Brexit: A separation unlike any other
Brexit: A separation unlike any other

Brexit: A separation unlike any other

Britain held a historical referendum over whether to stay in or leave the EU on June 23rd. The declaration? To opt out of the European Union owing to various reasons. And if we go by the indications from PM Theresa May, Article 50 of the Lisbon Treaty will not be triggered anytime soon before 2017. Which means, Brexit is unlikely to come in to effect anytime before December 2018. This will set the clock ticking for a withdrawal agreement to be reached within two years, or else the UK would revert to the default trade arrangement with the EU governed by WTO.
 
What is the European Union?
The European Union, or more popularly known as the EU, was an economical and political partnership between 28 European countries (now 27 post Brexit). EU came into existence after WW2 for the purpose of fostering economic co-operation amongst the original 28. The idea was that countries that trade together are more likely to avoid going to war with each other. Since its inception, the EU grew to become a single market allowing goods and people to move around, basically as if the member states were one country. Euro is the single currency used by 19 of the member countries. The union has its own parliament and has its own set of rules in areas ranging from environment, transport to consumer rights and mobile phone charges amongst others.
 
What will happen to EU citizens living in the UK post Brexit?
While commenting on the future of EU citizens living in the UK, the government stated that it couldn’t guarantee the status of EU citizens unless other EU members don’t reciprocate on the fate of millions of Britons living on the continent favourably.

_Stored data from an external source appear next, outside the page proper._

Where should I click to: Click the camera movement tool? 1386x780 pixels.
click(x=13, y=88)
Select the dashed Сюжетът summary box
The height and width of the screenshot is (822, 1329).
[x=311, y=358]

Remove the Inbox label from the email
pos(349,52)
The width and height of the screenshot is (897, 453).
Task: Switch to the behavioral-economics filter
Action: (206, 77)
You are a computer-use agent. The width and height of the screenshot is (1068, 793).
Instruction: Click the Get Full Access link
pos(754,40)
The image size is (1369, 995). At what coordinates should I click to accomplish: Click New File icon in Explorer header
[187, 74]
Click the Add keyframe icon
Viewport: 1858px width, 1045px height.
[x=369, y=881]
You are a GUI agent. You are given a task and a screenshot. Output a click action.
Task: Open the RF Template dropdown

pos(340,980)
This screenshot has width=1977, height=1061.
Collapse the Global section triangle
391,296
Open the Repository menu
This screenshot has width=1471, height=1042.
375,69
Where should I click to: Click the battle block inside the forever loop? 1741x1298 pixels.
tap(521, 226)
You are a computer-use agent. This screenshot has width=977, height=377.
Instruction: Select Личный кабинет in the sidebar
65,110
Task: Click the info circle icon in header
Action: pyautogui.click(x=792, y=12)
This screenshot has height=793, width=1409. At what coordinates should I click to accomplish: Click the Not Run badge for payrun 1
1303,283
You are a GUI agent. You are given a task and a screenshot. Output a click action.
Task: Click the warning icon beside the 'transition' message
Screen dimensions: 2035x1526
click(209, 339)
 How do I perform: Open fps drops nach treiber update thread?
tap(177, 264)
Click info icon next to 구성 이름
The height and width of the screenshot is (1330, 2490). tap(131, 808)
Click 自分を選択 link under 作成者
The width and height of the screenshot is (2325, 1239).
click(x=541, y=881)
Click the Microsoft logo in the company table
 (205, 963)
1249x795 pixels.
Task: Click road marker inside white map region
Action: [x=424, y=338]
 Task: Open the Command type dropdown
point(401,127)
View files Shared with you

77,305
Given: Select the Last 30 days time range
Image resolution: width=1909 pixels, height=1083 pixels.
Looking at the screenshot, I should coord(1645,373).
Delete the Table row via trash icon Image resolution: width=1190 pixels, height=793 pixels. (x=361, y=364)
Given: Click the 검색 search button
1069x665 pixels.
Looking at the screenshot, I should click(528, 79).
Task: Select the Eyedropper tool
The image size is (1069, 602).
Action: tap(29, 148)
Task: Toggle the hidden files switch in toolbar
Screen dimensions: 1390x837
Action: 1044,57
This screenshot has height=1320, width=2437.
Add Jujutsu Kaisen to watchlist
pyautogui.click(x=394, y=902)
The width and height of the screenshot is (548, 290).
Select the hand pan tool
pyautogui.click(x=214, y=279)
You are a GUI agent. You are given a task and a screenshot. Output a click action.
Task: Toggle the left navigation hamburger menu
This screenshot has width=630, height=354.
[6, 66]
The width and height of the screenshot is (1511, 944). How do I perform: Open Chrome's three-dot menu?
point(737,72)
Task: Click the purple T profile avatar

EU nationals with a right to permanent residence will be able to stay, however, the rights of other EU nationals would be subject to negotiations on Brexit.
 
Will immigration be hit by Brexit?
PM Theresa May stated that one of the main messages she took from the Leave vote is that Britons want to see a reduction in immigration, which makes this subject a focus of Brexit negotiations. She wants to bring the net migration down to a sustainable level, which she defines as being below 100, 000 a year. It’s currently running at 330, 000 a year, of which 184, 000 are EU citizens, and 188, 000 are from outside the EU.
 
What about the effects on businesses post Brexit?
Avoiding a financial crisis is also likely to feature high on the list of the EUx’s negotiation priorities. Most businesses, barring a few, were in favour of Britain staying in the EU because it would make it easier for them to move money, people and products around the world. But with Britain exiting the EU now, there’s interest in the no. of jobs that will be lost to other hubs in the EU. Some exporters say they’ve increased orders because of the fall in the value of the Pound. A certain pest control service provider stated that it is likely to make a profit of 15m pound this year thanks to a weaker currency. However, others are less optimistic. Some are terrified about the economic impact of Brexit. A certain cosmetic brand stated that it will continue to produce goods for the UK market, however, the products will be manufactured at its new plant in Germany.
 
Critics of the separation say that Brexit generates too many petty regulations and robs members of control over their own affairs. Overlooking indirect effects and temporary bumps during the negotiation period that will follow after triggering Article 50 of the Lisbon Treaty, a symmetric 10% decline in exports to and imports from the UK would result in one-off reduction of EUx GDP by 0.05%, with negative effects from goods trade outweighing net positive effects from services trade. Thus, to minimise potential economic losses, the EU might focus its post-Brexit negotiation strategy on free trade for all goods and some services like tourism where it is running a surplus.
 
The Brexit impact on the rest of the EU in the areas of trade and finance will depend on follow-on agreement between it and the UK. There are a number of models to take cues from: Norway’s, Iceland’s and Liechtenstein’s membership of the European Economic Area (EEA) or Switzerland’s European Free Trade Area (EFTA). A Turkish-style customs union would cover most goods trade sectors, but the financial services sector may take a hit. The extensions of such trade agreements to the UK may face political obstacles, but at least the economic damage can be minimised.